Task instructions:
In the data below, find every line that contains the word "pixels", matching case exactly, and copy each of those lines in full.

Task inputs:
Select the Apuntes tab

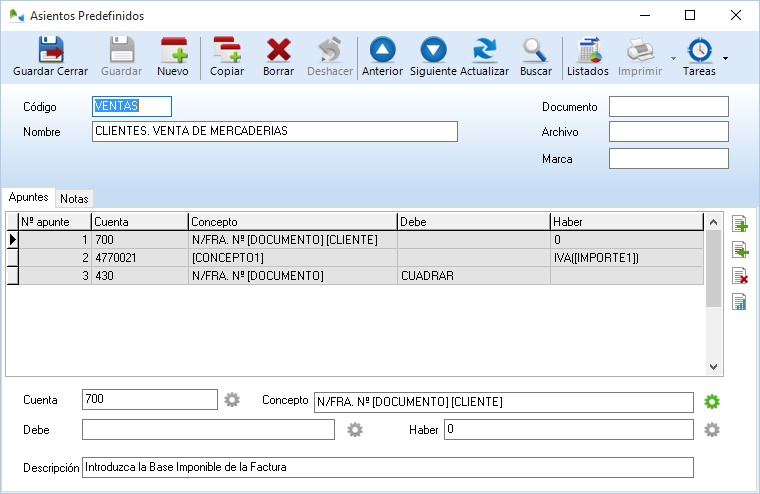coord(28,198)
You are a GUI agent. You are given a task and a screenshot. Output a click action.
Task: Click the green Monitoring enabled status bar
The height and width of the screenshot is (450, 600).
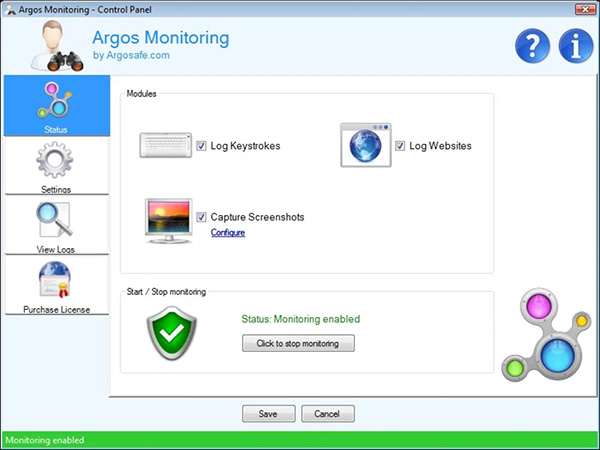300,440
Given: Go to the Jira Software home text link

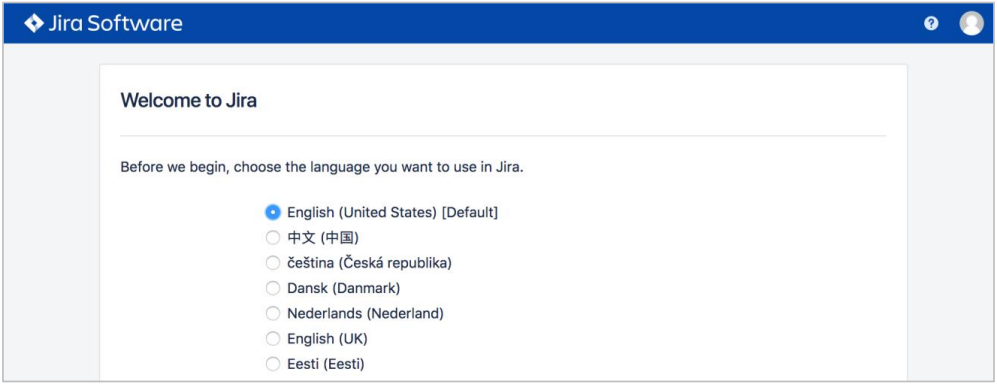Looking at the screenshot, I should coord(115,24).
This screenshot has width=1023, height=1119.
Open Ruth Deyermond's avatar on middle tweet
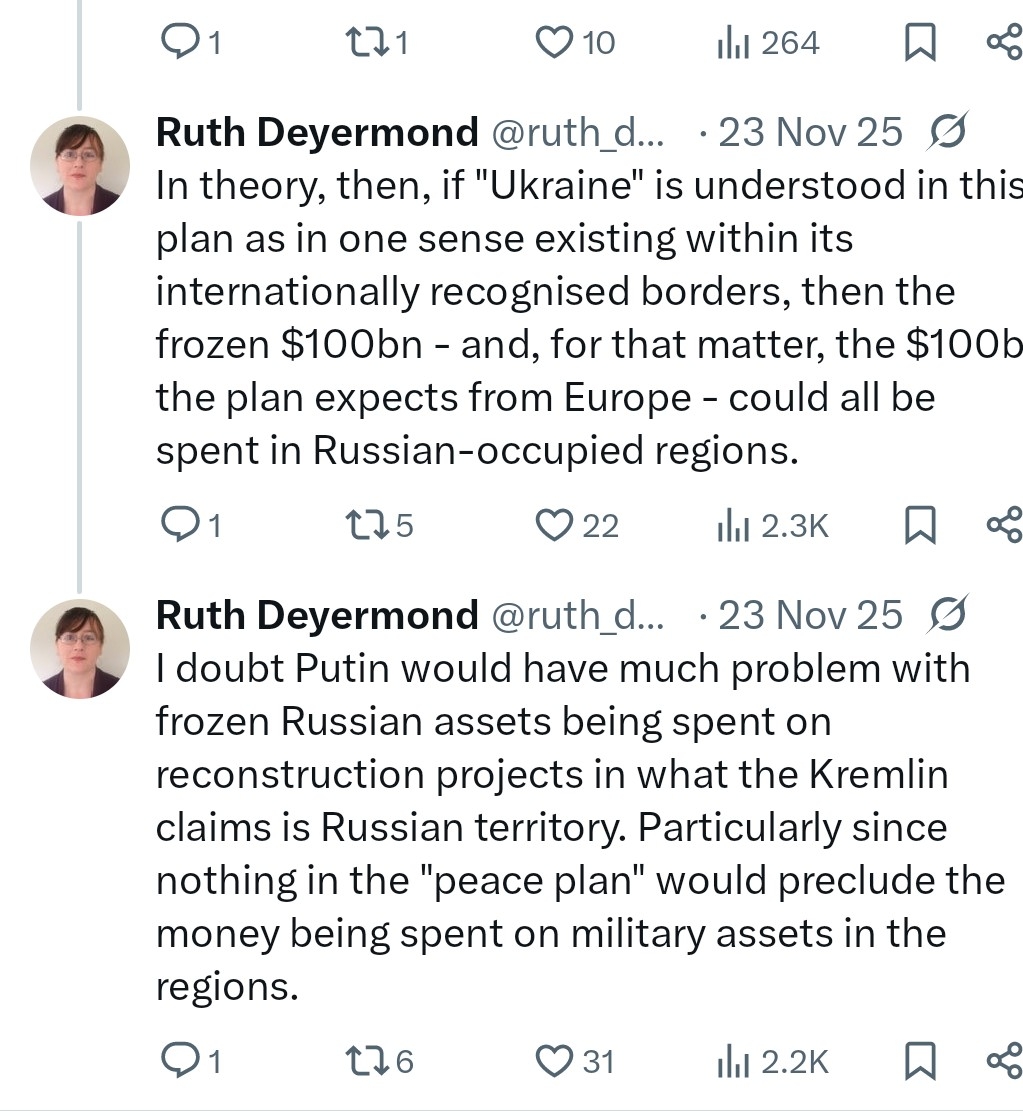(x=80, y=166)
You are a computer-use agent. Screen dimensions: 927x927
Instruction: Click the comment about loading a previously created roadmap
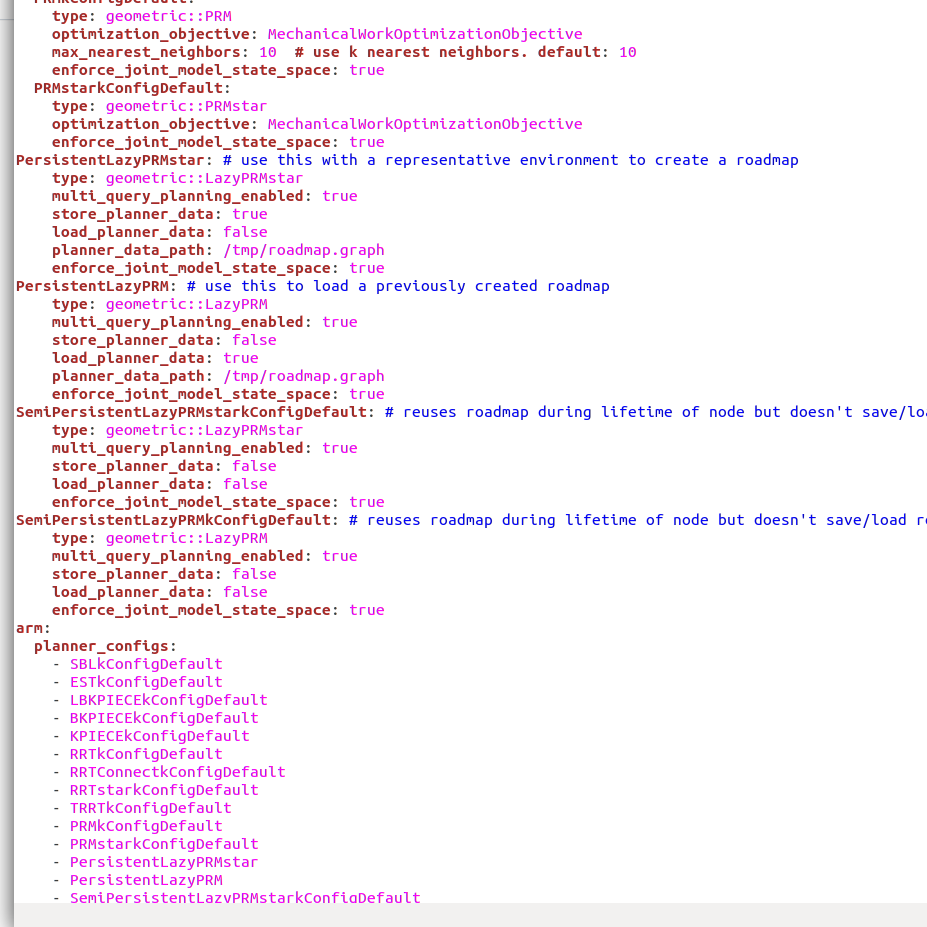point(400,286)
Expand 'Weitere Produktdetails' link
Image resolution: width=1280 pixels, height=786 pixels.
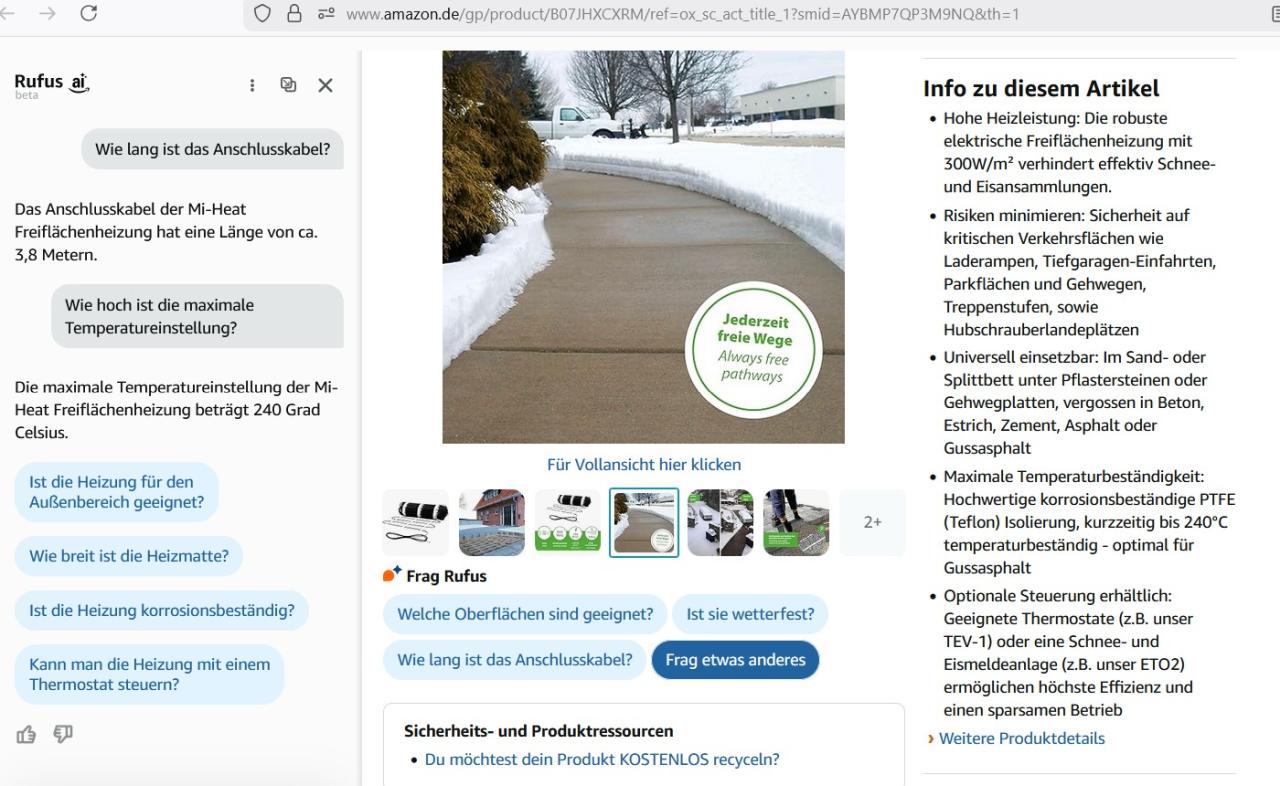1021,738
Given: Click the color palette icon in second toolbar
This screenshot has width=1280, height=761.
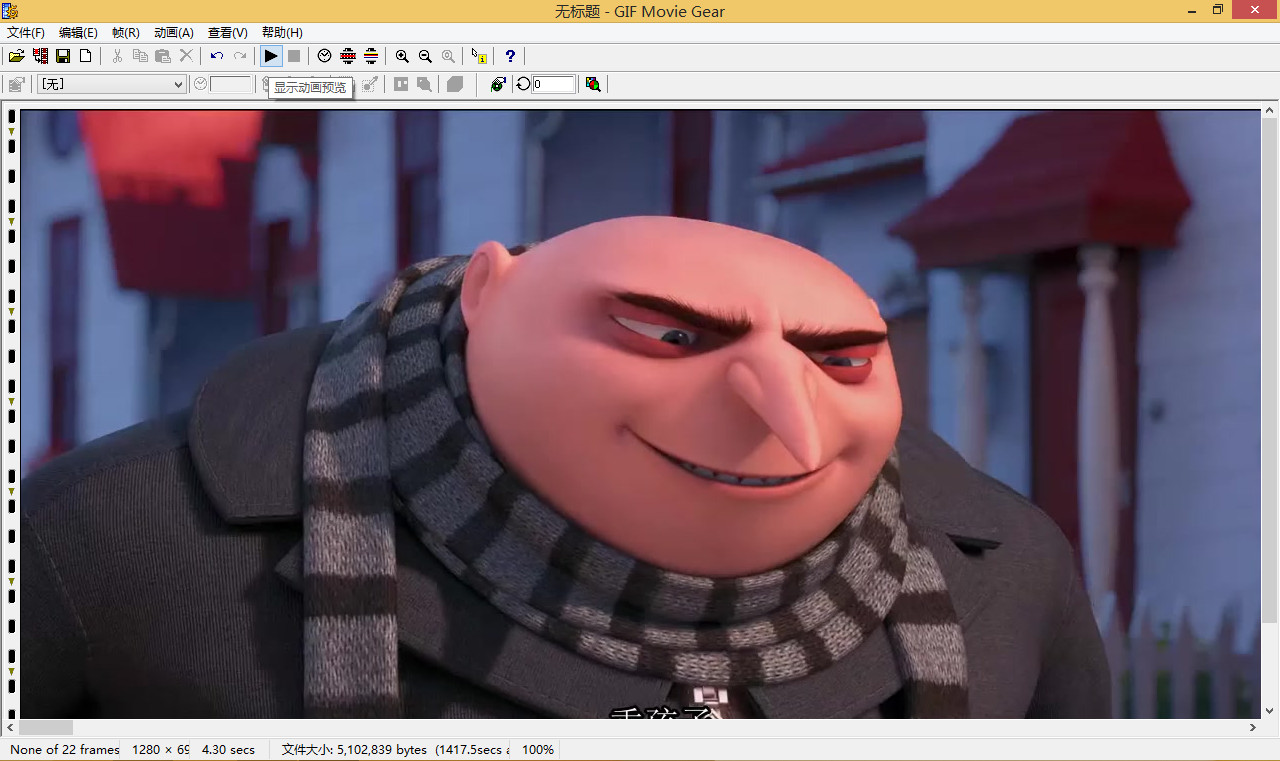Looking at the screenshot, I should click(593, 84).
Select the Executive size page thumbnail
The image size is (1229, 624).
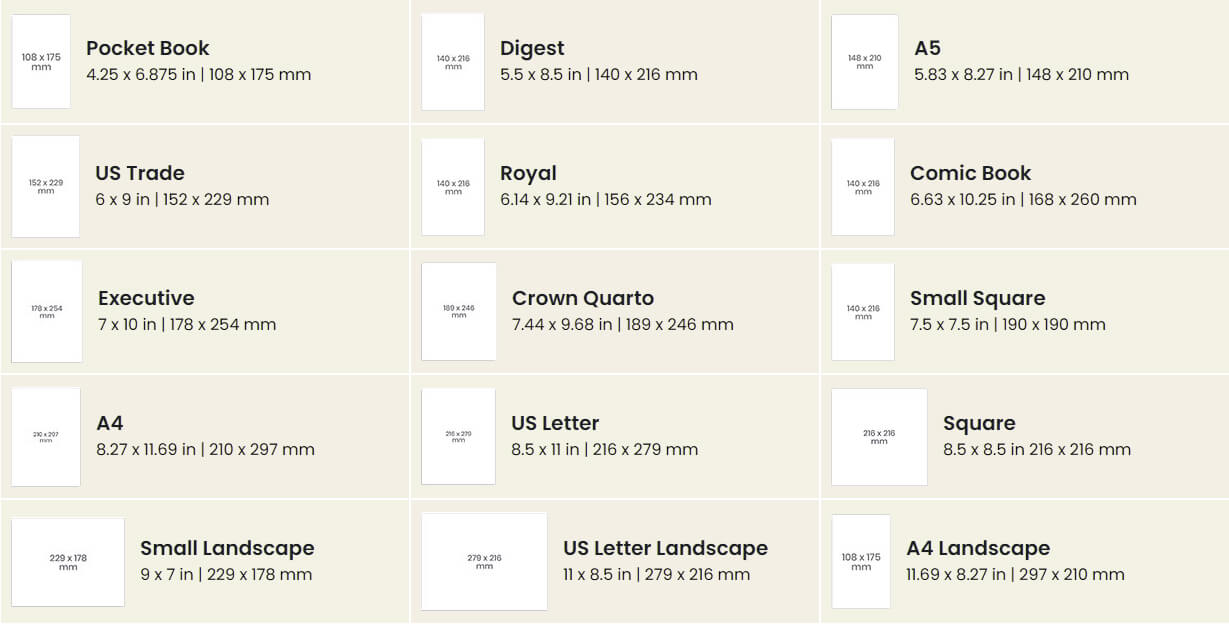(x=46, y=311)

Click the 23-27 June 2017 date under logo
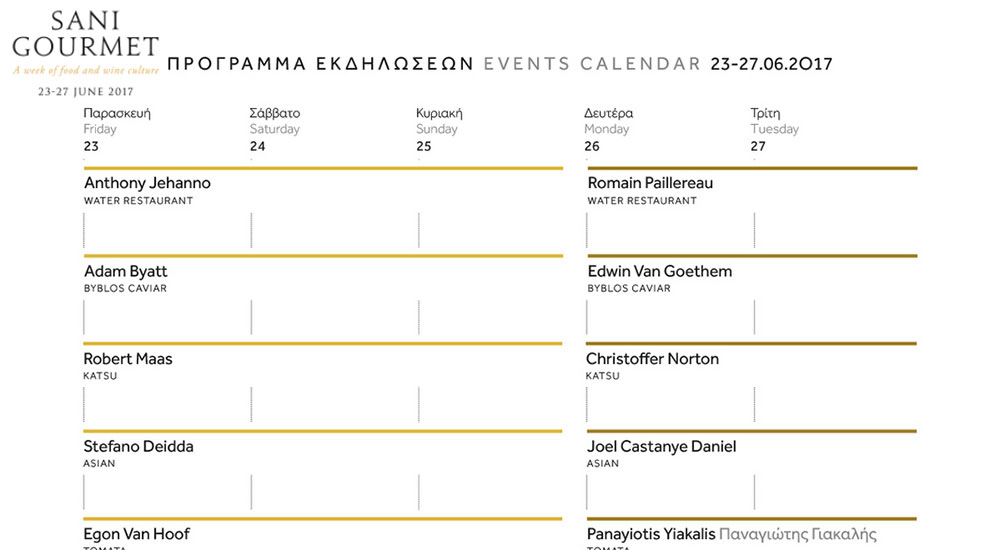85,92
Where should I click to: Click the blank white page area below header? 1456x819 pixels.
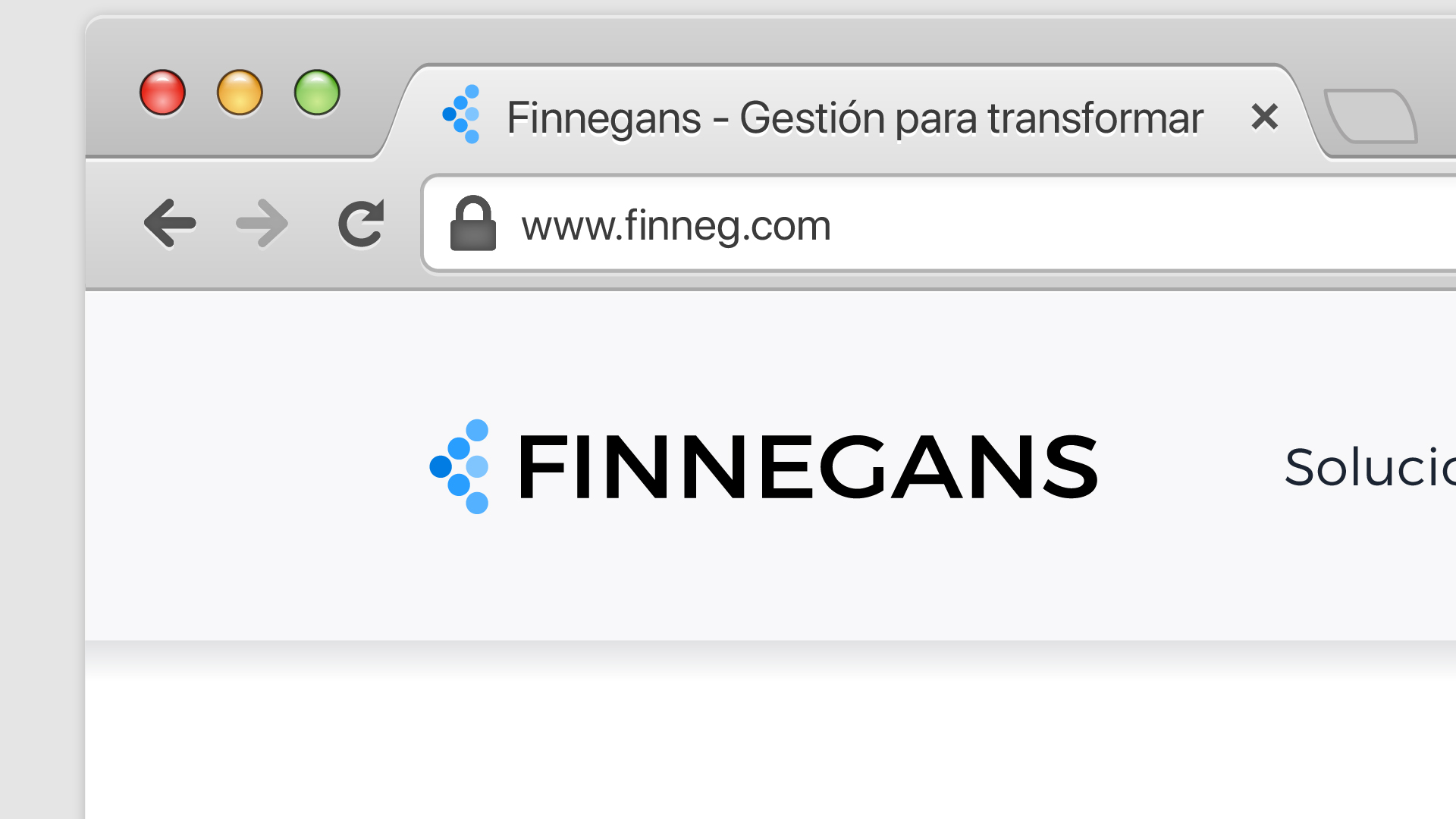(x=770, y=747)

Reply:
Image resolution: width=1280 pixels, height=786 pixels.
Where should I click to: Click the blank white page area below header? 1456x819 pixels.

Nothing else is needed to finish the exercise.